**** Selected text
I really wish the documentation was more clear on the use of accumarray for N-D size matrices in Matlab. Regardless, I'm totally confused here and looking for some advice. Here's the challenge:
I have a 3D matrix of data.
- ROWS are individual rivers
- COLUMNS are dates of observations
- PAGES are the time intervals of data collection
For this example, let's assume each observation is volume of water flowing through the meter in a 5 minute interval. However, I now wish to resample the data to intervals of N minutes (obviously multiples of 5). Let's choose NMINS = 15.
So, what I want to do is find the sum or mean of the volume of water over NMINS minute intervals. That is, the ROWS and COLUMNS will not change, but the dimensions and values for the PAGES will be decimated/aggregated.
I can get the grouping values for the pages. That is, the values I need to group by. If it was a single river for a single day, no problem. But, I have hundreds of days and dozens of rivers.
********
**** Information supplied
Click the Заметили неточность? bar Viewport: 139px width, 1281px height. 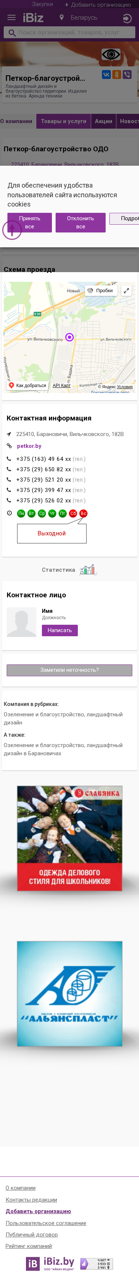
********
> _Aim_: Pick up the question about aggregating 3D river volume data with accumarray in Matlab from where it stops, and carry it forward. The material here stands on its own and has no connection to the text about resampling river data with accumarray.

> _Result_:
I've gotten this far:
CREATE TEST TIME VECTOR
NMINS = 15; % Bucket by every 15 mins or 20, etc.
N5MINS = 5 * 12 * 24 * 2; % Keep small - Two days of 5 min datenums
dnums = datenum(2016,3,20,0,0:5:N5MINS,0);
% Trim dnums to start at random time for edge case and keep only mins
mins = rem(dnums(25:end-30),1)'; % Create column vector
CREATE RANDOM MATRIX FOR TESTING
rng(123); % Set seed for reproducibility
X = randi(100,12,9,length(mins)); % Test matrix
FIND TIMES IN TERMS OF MINUTES
[~,~,~,H,M] = datevec( mins );
H = 60 .* (H - H(1));
NOW FIND ALL TIMES THAT CORRESPOND TO OUR BUCKET
idxMIN = mod( M+H, NMINS )==0;
idxNewP = idxMIN; % This is used to align the new river matrix
[R,C,P] = size(X); % We'll drop P and use newP
newP = sum(idxNewP); % Number of PAGES in final matrix (new)
% Final newX will have dimensions [R,C,newP]
RESET THE GROUPING INDICES
% Must shift one all as minute intervals represent data UP to that point
% for the actual grouping of data. Test if first bucket is a
% match and set accordingly
if idxMIN(1)
idxMIN = [1; idxMIN(1:end-1)];
subs = cumsum(idxMIN);
else
idxMIN = [0; idxMIN(1:end-1)];
subs = cumsum(idxMIN) + 1 ;
end
ADDITION: The group size will not be consistent and I cannot make that assumption (sadly). Consider the following after running the above.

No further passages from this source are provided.